As he works on the land Daniel’s mind wanders. It takes him back to his childhood, when he was friends with the children from the big house, Frederick and his sister Felicia. His mother was the cleaning lady, but the children didn’t see the class barrier. And it takes him back to the horror of the trenches, where there are ghosts that will not let him go.
Helen Dunmore manages all of this beautifully. The shifts in time are subtle, with each painted differently and yet so clearly by the same hand. And Daniel’s character holds everything together; it is easy to understand why his mind wanders, why he sees Frederick at the foot of his bed, why he is what he is, why he does what he does …..

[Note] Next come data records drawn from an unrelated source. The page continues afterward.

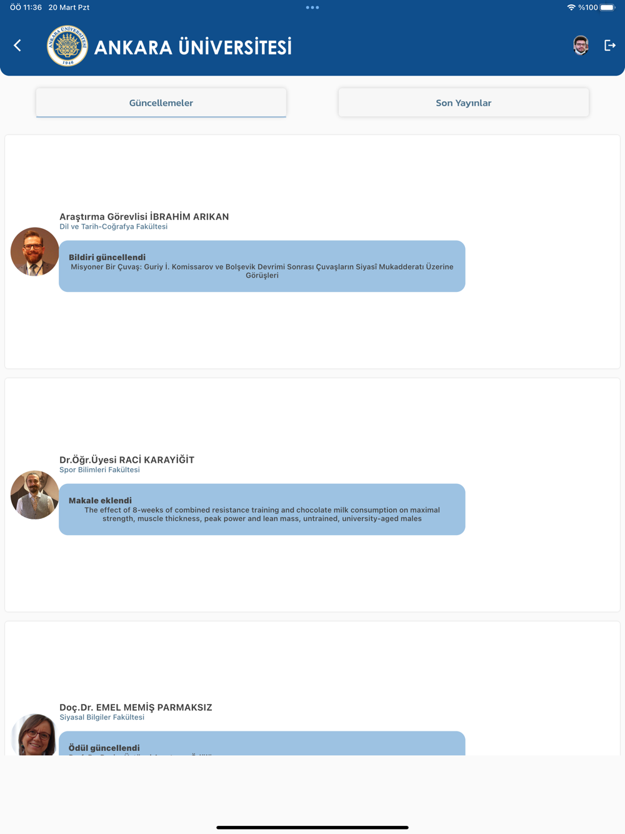Switch to the Güncellemeler tab
The image size is (625, 834).
[x=161, y=103]
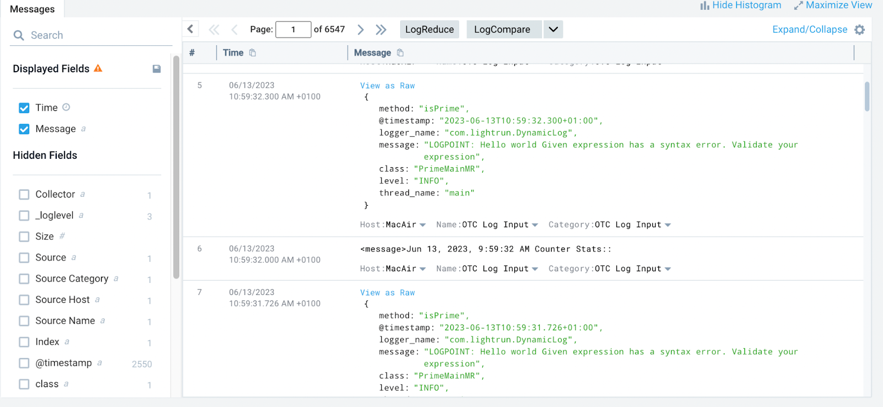Viewport: 883px width, 407px height.
Task: Open View as Raw for message 5
Action: tap(387, 85)
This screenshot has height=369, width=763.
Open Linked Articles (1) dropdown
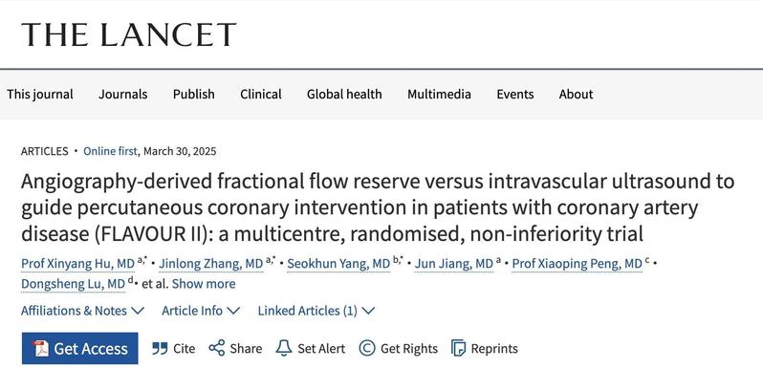coord(316,311)
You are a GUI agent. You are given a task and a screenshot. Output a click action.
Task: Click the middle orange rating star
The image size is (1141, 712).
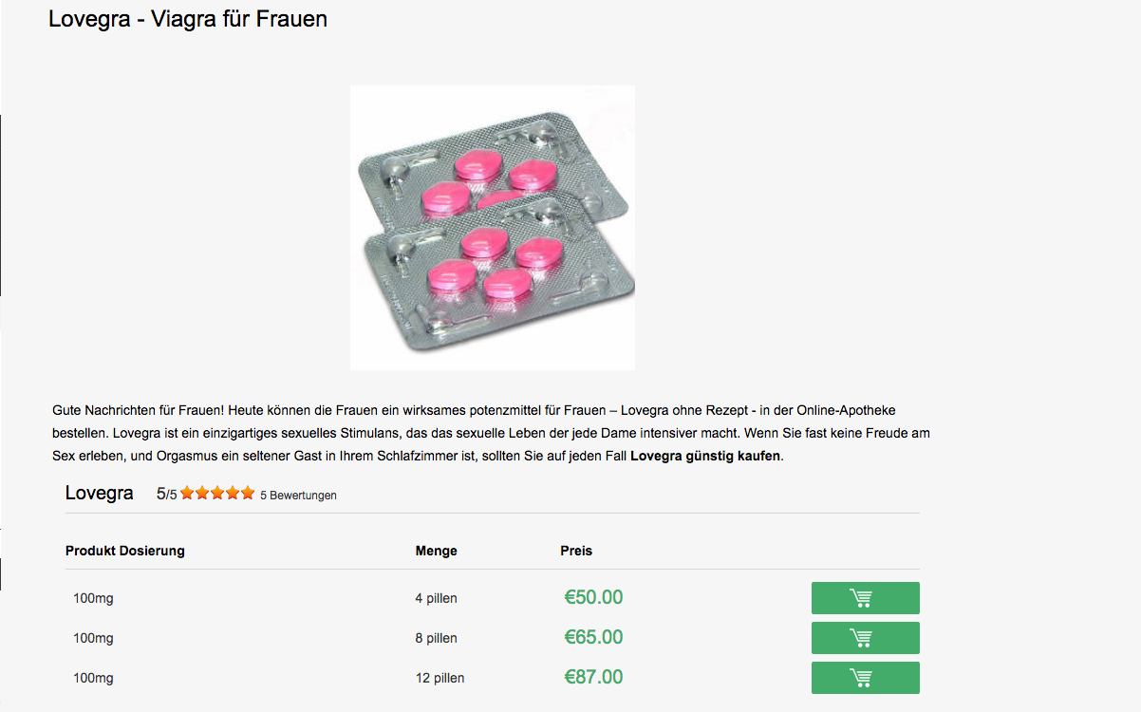click(x=217, y=493)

And the writing, enriched by the poetry that Daniel read in the library of the big house, that he loved, that he learned, is every bit as special as I hoped.
Frederick meets Felicia again; she was a little girl the last time he saw her, but now she is a war widow with a child. They are drawn together, because they are both alone, because they have shared memories, because they both desperately miss Frederick. But they have changed, and life will take them in different direction.
The portrayal of Felicia, shifting from the girl she was to a woman who has learned how she must live is sublime. Details handled so very, very well. This book is full of such wonderful details, but there were moments when my attention was pulled away.
If you set a story in Cornwall, if you change the names of places, you really shouldn’t use real place names for your characters. If you set out to write a novel set in the aftermath of the Great War, elements often found in gothic novels will seem out of place. Such small things, but they took me away from the heart of the story.
I suspect that if I didn’t live in West Cornwall I wouldn’t have been distracted at all; but I do, and I was. And I suspect that if so much of this book hadn’t been so very good then I wouldn’t have minded so much.
The seeds for the ending were planted early. A misjudgement led to a lie, and that led to tragedy. It was so sad, knowing for so long that an unhappy ending was inevitable, and it was heart-breaking when it happened.
That pulled me right back into the story, and it is still in my head, with none of the things that bothered me seeming to matter any more.